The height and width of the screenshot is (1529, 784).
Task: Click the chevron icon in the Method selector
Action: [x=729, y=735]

= = = = = = =

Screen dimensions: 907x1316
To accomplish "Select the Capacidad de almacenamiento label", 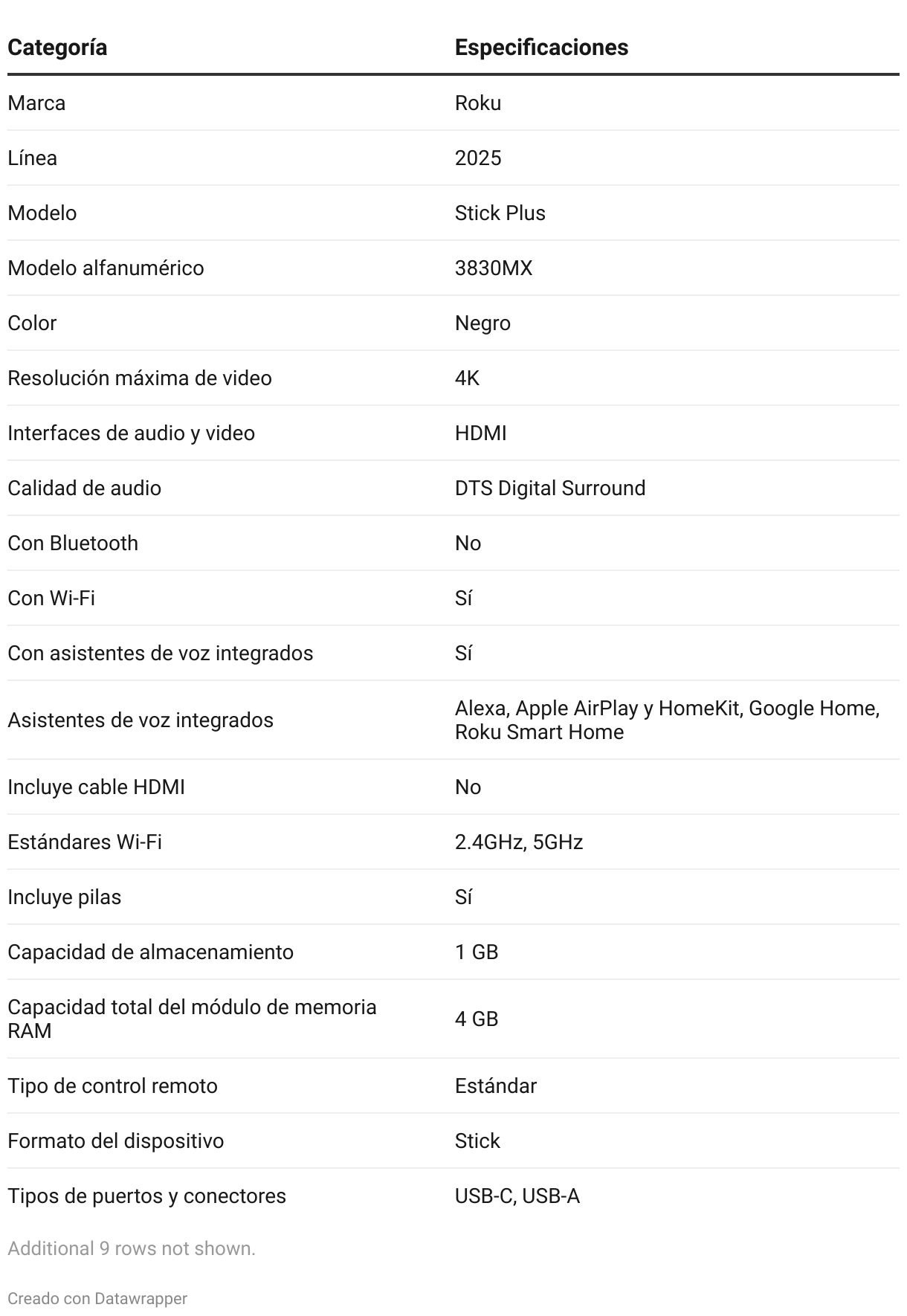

= = = = = = =

◆ Given request
Rewrite the lines of the items starting at the one containing "The height and" and ending at the one containing "Action: [x=729, y=735]", changing "chevron icon" to "arrow icon" and leaving everything else the same.

◆ Result of the exercise
The height and width of the screenshot is (1529, 784).
Task: Click the arrow icon in the Method selector
Action: [x=729, y=735]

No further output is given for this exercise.